BEGIN

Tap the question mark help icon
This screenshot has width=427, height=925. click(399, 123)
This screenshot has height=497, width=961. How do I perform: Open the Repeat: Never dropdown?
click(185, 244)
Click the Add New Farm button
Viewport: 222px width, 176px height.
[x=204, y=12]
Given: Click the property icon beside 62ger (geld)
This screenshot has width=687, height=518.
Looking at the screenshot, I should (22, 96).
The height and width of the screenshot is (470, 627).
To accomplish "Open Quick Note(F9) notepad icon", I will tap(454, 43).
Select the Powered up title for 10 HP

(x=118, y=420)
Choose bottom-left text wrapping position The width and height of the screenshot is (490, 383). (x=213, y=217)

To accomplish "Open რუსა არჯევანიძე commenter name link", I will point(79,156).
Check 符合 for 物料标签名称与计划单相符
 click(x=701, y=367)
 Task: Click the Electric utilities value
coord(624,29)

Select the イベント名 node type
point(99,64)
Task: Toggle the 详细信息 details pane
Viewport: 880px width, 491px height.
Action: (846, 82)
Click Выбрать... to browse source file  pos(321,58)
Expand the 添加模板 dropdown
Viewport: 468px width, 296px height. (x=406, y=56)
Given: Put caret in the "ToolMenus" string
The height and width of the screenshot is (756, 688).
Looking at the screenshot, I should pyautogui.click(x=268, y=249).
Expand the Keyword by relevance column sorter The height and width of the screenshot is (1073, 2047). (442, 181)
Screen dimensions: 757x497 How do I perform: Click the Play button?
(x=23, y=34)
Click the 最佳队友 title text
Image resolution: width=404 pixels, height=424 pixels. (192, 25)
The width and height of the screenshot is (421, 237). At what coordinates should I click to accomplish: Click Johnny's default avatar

END

= INSTRUCTIONS FOR THE TASK =
Would you give the number of lines above that hold "Given"? Only the number is needed.

= SOLUTION =
2